Job item - Can you give the material below again, switching every "Identify the location of" to "Find the position of" and leaving everything else unchanged?

Supplied material -
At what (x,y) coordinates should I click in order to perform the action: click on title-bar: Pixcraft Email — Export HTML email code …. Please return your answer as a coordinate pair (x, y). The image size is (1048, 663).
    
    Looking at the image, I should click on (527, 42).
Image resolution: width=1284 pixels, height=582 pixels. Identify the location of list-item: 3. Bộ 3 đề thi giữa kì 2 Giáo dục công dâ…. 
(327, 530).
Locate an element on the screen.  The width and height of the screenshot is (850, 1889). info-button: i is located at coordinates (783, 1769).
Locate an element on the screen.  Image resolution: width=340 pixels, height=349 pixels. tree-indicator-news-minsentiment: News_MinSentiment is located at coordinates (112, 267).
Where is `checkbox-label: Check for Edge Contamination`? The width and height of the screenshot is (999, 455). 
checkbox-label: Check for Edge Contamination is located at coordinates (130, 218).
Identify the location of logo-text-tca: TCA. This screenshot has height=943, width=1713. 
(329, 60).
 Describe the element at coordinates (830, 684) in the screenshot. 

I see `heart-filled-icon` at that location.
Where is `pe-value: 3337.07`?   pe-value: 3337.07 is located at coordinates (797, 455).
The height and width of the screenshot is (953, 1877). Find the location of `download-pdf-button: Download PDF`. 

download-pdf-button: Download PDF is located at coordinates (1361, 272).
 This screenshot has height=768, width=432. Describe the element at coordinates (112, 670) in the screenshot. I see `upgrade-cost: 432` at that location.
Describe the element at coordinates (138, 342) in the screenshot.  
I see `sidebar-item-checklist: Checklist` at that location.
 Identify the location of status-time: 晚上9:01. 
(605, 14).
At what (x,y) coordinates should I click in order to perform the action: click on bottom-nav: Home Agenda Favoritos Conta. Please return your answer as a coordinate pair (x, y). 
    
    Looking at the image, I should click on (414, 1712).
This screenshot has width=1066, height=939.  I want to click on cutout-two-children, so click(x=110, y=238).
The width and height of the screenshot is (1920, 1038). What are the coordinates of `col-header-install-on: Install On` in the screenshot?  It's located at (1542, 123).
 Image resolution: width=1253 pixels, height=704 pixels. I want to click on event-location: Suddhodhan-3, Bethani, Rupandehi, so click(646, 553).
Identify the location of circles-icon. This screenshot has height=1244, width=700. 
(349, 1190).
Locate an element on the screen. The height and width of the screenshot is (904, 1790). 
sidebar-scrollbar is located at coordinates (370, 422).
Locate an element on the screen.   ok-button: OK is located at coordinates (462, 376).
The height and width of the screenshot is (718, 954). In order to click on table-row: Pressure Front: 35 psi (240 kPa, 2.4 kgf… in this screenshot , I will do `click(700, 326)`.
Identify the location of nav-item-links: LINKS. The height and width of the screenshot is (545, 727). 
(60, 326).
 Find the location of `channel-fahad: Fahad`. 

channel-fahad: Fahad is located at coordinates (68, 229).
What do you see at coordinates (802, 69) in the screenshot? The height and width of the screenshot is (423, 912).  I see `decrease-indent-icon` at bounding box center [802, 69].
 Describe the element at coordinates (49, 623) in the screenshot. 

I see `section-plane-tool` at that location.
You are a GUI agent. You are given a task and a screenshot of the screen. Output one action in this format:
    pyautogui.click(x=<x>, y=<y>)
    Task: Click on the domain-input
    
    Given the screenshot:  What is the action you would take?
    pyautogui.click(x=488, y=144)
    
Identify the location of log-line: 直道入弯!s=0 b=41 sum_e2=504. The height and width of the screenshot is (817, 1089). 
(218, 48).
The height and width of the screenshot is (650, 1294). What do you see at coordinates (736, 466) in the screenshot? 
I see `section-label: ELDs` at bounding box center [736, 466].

Task answer -
At what (x,y) coordinates should I click in order to perform the action: click on title-bar: Pixcraft Email — Export HTML email code …. Please return your answer as a coordinate pair (x, y). The image size is (1048, 663).
    
    Looking at the image, I should click on (527, 42).
Image resolution: width=1284 pixels, height=582 pixels. Find the position of list-item: 3. Bộ 3 đề thi giữa kì 2 Giáo dục công dâ…. 
(327, 530).
Locate an element on the screen.  The width and height of the screenshot is (850, 1889). info-button: i is located at coordinates (783, 1769).
Locate an element on the screen.  Image resolution: width=340 pixels, height=349 pixels. tree-indicator-news-minsentiment: News_MinSentiment is located at coordinates (112, 267).
Where is `checkbox-label: Check for Edge Contamination`? The width and height of the screenshot is (999, 455). 
checkbox-label: Check for Edge Contamination is located at coordinates (130, 218).
Find the position of logo-text-tca: TCA. This screenshot has height=943, width=1713. 
(329, 60).
 Describe the element at coordinates (830, 684) in the screenshot. 

I see `heart-filled-icon` at that location.
Where is `pe-value: 3337.07`?   pe-value: 3337.07 is located at coordinates (797, 455).
The height and width of the screenshot is (953, 1877). Find the location of `download-pdf-button: Download PDF`. 

download-pdf-button: Download PDF is located at coordinates (1361, 272).
 This screenshot has height=768, width=432. Describe the element at coordinates (112, 670) in the screenshot. I see `upgrade-cost: 432` at that location.
Describe the element at coordinates (138, 342) in the screenshot.  
I see `sidebar-item-checklist: Checklist` at that location.
 Find the position of status-time: 晚上9:01. 
(605, 14).
At what (x,y) coordinates should I click in order to perform the action: click on bottom-nav: Home Agenda Favoritos Conta. Please return your answer as a coordinate pair (x, y). 
    
    Looking at the image, I should click on (414, 1712).
This screenshot has width=1066, height=939.  I want to click on cutout-two-children, so click(x=110, y=238).
The width and height of the screenshot is (1920, 1038). What are the coordinates of `col-header-install-on: Install On` in the screenshot?  It's located at (1542, 123).
 Image resolution: width=1253 pixels, height=704 pixels. I want to click on event-location: Suddhodhan-3, Bethani, Rupandehi, so click(646, 553).
Find the position of circles-icon. This screenshot has height=1244, width=700. 
(349, 1190).
Locate an element on the screen. The height and width of the screenshot is (904, 1790). 
sidebar-scrollbar is located at coordinates (370, 422).
Locate an element on the screen.   ok-button: OK is located at coordinates (462, 376).
The height and width of the screenshot is (718, 954). In order to click on table-row: Pressure Front: 35 psi (240 kPa, 2.4 kgf… in this screenshot , I will do `click(700, 326)`.
Find the position of nav-item-links: LINKS. The height and width of the screenshot is (545, 727). 
(60, 326).
 Find the location of `channel-fahad: Fahad`. 

channel-fahad: Fahad is located at coordinates (68, 229).
What do you see at coordinates (802, 69) in the screenshot? The height and width of the screenshot is (423, 912).  I see `decrease-indent-icon` at bounding box center [802, 69].
 Describe the element at coordinates (49, 623) in the screenshot. 

I see `section-plane-tool` at that location.
You are a GUI agent. You are given a task and a screenshot of the screen. Output one action in this format:
    pyautogui.click(x=<x>, y=<y>)
    Task: Click on the domain-input
    
    Given the screenshot:  What is the action you would take?
    pyautogui.click(x=488, y=144)
    
Find the position of log-line: 直道入弯!s=0 b=41 sum_e2=504. The height and width of the screenshot is (817, 1089). 
(218, 48).
The height and width of the screenshot is (650, 1294). What do you see at coordinates (736, 466) in the screenshot? 
I see `section-label: ELDs` at bounding box center [736, 466].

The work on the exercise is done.